--- Start of Supplied records ---

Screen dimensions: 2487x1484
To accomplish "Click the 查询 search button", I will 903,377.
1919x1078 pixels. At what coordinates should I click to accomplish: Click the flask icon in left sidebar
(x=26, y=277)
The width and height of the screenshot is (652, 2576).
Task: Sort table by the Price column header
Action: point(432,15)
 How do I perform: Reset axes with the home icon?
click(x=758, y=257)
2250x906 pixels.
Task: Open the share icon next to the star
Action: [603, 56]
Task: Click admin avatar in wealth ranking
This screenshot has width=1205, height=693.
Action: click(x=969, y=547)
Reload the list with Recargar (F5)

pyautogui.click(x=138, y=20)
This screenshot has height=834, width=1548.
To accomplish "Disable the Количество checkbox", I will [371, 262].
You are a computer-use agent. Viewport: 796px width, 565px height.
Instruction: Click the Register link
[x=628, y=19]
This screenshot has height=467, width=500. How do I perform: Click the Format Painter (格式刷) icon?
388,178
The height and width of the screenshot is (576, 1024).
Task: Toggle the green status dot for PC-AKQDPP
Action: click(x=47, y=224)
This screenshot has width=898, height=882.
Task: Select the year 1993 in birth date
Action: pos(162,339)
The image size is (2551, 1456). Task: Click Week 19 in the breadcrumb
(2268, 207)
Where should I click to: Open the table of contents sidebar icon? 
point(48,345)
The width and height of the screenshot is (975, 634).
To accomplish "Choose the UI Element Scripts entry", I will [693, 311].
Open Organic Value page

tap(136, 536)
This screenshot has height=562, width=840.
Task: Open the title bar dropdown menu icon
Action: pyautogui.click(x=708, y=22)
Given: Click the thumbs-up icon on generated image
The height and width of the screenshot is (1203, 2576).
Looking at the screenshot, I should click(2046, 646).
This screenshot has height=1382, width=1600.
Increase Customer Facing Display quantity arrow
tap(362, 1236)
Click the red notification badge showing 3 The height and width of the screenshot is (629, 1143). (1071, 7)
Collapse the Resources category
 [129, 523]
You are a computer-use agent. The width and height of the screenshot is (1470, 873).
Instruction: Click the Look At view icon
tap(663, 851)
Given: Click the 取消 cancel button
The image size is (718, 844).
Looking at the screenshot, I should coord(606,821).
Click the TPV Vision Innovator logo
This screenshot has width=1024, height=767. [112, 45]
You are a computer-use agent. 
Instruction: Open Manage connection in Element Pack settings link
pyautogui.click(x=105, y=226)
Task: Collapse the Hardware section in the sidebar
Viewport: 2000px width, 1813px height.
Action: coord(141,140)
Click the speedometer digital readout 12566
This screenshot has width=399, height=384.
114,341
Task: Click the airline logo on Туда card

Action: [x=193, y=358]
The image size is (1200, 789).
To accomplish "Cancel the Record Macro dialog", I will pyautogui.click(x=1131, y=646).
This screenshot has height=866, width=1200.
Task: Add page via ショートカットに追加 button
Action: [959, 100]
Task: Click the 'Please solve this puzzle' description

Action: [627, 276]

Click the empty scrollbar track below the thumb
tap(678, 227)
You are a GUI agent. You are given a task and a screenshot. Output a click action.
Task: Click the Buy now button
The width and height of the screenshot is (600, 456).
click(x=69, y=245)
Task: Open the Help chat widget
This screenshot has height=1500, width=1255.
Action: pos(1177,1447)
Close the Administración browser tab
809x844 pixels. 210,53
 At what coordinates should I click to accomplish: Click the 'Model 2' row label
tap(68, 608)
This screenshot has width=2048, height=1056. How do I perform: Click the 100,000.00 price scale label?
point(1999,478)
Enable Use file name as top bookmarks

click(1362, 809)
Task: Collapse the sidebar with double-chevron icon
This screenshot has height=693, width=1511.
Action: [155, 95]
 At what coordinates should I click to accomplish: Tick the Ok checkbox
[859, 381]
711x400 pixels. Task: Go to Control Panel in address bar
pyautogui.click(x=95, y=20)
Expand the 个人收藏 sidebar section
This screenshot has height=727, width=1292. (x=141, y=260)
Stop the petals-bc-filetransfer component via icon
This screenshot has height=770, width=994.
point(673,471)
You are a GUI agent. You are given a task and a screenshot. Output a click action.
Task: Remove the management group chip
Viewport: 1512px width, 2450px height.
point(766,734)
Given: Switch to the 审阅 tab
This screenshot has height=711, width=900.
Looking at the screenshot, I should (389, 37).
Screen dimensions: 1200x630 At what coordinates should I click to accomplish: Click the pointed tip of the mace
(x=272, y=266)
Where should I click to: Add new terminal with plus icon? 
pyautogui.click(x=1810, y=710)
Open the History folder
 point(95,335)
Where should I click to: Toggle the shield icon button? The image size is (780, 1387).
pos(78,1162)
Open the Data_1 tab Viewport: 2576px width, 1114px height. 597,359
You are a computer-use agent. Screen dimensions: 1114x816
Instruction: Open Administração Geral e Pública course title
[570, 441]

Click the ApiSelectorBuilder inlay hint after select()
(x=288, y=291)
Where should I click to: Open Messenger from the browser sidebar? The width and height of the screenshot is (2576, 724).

--- End of Supplied records ---

Task objective:
Can you output every line of the entries above as a Markdown table with a Number column and a Text column, skipping blank lines?

Task solution:
| Number | Text |
|---|---|
| 1 | Screen dimensions: 2487x1484 |
| 2 | To accomplish "Click the 查询 search button", I will 903,377. |
| 3 | 1919x1078 pixels. At what coordinates should I click to accomplish: Click the flask icon in left sidebar |
| 4 | (x=26, y=277) |
| 5 | The width and height of the screenshot is (652, 2576). |
| 6 | Task: Sort table by the Price column header |
| 7 | Action: point(432,15) |
| 8 |  How do I perform: Reset axes with the home icon? |
| 9 | click(x=758, y=257) |
| 10 | 2250x906 pixels. |
| 11 | Task: Open the share icon next to the star |
| 12 | Action: [603, 56] |
| 13 | Task: Click admin avatar in wealth ranking |
| 14 | This screenshot has width=1205, height=693. |
| 15 | Action: click(x=969, y=547) |
| 16 | Reload the list with Recargar (F5) |
| 17 | pyautogui.click(x=138, y=20) |
| 18 | This screenshot has height=834, width=1548. |
| 19 | To accomplish "Disable the Количество checkbox", I will [371, 262]. |
| 20 | You are a computer-use agent. Viewport: 796px width, 565px height. |
| 21 | Instruction: Click the Register link |
| 22 | [x=628, y=19] |
| 23 | This screenshot has height=467, width=500. How do I perform: Click the Format Painter (格式刷) icon? |
| 24 | 388,178 |
| 25 | The height and width of the screenshot is (576, 1024). |
| 26 | Task: Toggle the green status dot for PC-AKQDPP |
| 27 | Action: click(x=47, y=224) |
| 28 | This screenshot has width=898, height=882. |
| 29 | Task: Select the year 1993 in birth date |
| 30 | Action: pos(162,339) |
| 31 | The image size is (2551, 1456). Task: Click Week 19 in the breadcrumb |
| 32 | (2268, 207) |
| 33 | Where should I click to: Open the table of contents sidebar icon?  |
| 34 | point(48,345) |
| 35 | The width and height of the screenshot is (975, 634). |
| 36 | To accomplish "Choose the UI Element Scripts entry", I will [693, 311]. |
| 37 | Open Organic Value page |
| 38 | tap(136, 536) |
| 39 | This screenshot has height=562, width=840. |
| 40 | Task: Open the title bar dropdown menu icon |
| 41 | Action: pyautogui.click(x=708, y=22) |
| 42 | Given: Click the thumbs-up icon on generated image |
| 43 | The height and width of the screenshot is (1203, 2576). |
| 44 | Looking at the screenshot, I should click(2046, 646). |
| 45 | This screenshot has height=1382, width=1600. |
| 46 | Increase Customer Facing Display quantity arrow |
| 47 | tap(362, 1236) |
| 48 | Click the red notification badge showing 3 The height and width of the screenshot is (629, 1143). (1071, 7) |
| 49 | Collapse the Resources category |
| 50 |  [129, 523] |
| 51 | You are a computer-use agent. The width and height of the screenshot is (1470, 873). |
| 52 | Instruction: Click the Look At view icon |
| 53 | tap(663, 851) |
| 54 | Given: Click the 取消 cancel button |
| 55 | The image size is (718, 844). |
| 56 | Looking at the screenshot, I should coord(606,821). |
| 57 | Click the TPV Vision Innovator logo |
| 58 | This screenshot has width=1024, height=767. [112, 45] |
| 59 | You are a computer-use agent.  |
| 60 | Instruction: Open Manage connection in Element Pack settings link |
| 61 | pyautogui.click(x=105, y=226) |
| 62 | Task: Collapse the Hardware section in the sidebar |
| 63 | Viewport: 2000px width, 1813px height. |
| 64 | Action: coord(141,140) |
| 65 | Click the speedometer digital readout 12566 |
| 66 | This screenshot has width=399, height=384. |
| 67 | 114,341 |
| 68 | Task: Click the airline logo on Туда card |
| 69 | Action: [x=193, y=358] |
| 70 | The image size is (1200, 789). |
| 71 | To accomplish "Cancel the Record Macro dialog", I will pyautogui.click(x=1131, y=646). |
| 72 | This screenshot has height=866, width=1200. |
| 73 | Task: Add page via ショートカットに追加 button |
| 74 | Action: [959, 100] |
| 75 | Task: Click the 'Please solve this puzzle' description |
| 76 | Action: [627, 276] |
| 77 | Click the empty scrollbar track below the thumb |
| 78 | tap(678, 227) |
| 79 | You are a GUI agent. You are given a task and a screenshot. Output a click action. |
| 80 | Task: Click the Buy now button |
| 81 | The width and height of the screenshot is (600, 456). |
| 82 | click(x=69, y=245) |
| 83 | Task: Open the Help chat widget |
| 84 | This screenshot has height=1500, width=1255. |
| 85 | Action: pos(1177,1447) |
| 86 | Close the Administración browser tab |
| 87 | 809x844 pixels. 210,53 |
| 88 |  At what coordinates should I click to accomplish: Click the 'Model 2' row label |
| 89 | tap(68, 608) |
| 90 | This screenshot has width=2048, height=1056. How do I perform: Click the 100,000.00 price scale label? |
| 91 | point(1999,478) |
| 92 | Enable Use file name as top bookmarks |
| 93 | click(1362, 809) |
| 94 | Task: Collapse the sidebar with double-chevron icon |
| 95 | This screenshot has height=693, width=1511. |
| 96 | Action: [155, 95] |
| 97 |  At what coordinates should I click to accomplish: Tick the Ok checkbox |
| 98 | [859, 381] |
| 99 | 711x400 pixels. Task: Go to Control Panel in address bar |
| 100 | pyautogui.click(x=95, y=20) |
| 101 | Expand the 个人收藏 sidebar section |
| 102 | This screenshot has height=727, width=1292. (x=141, y=260) |
| 103 | Stop the petals-bc-filetransfer component via icon |
| 104 | This screenshot has height=770, width=994. |
| 105 | point(673,471) |
| 106 | You are a GUI agent. You are given a task and a screenshot. Output a click action. |
| 107 | Task: Remove the management group chip |
| 108 | Viewport: 1512px width, 2450px height. |
| 109 | point(766,734) |
| 110 | Given: Switch to the 审阅 tab |
| 111 | This screenshot has height=711, width=900. |
| 112 | Looking at the screenshot, I should (389, 37). |
| 113 | Screen dimensions: 1200x630 At what coordinates should I click to accomplish: Click the pointed tip of the mace |
| 114 | (x=272, y=266) |
| 115 | Where should I click to: Add new terminal with plus icon?  |
| 116 | pyautogui.click(x=1810, y=710) |
| 117 | Open the History folder |
| 118 |  point(95,335) |
| 119 | Where should I click to: Toggle the shield icon button? The image size is (780, 1387). |
| 120 | pos(78,1162) |
| 121 | Open the Data_1 tab Viewport: 2576px width, 1114px height. 597,359 |
| 122 | You are a computer-use agent. Screen dimensions: 1114x816 |
| 123 | Instruction: Open Administração Geral e Pública course title |
| 124 | [570, 441] |
| 125 | Click the ApiSelectorBuilder inlay hint after select() |
| 126 | (x=288, y=291) |
| 127 | Where should I click to: Open Messenger from the browser sidebar? The width and height of the screenshot is (2576, 724). |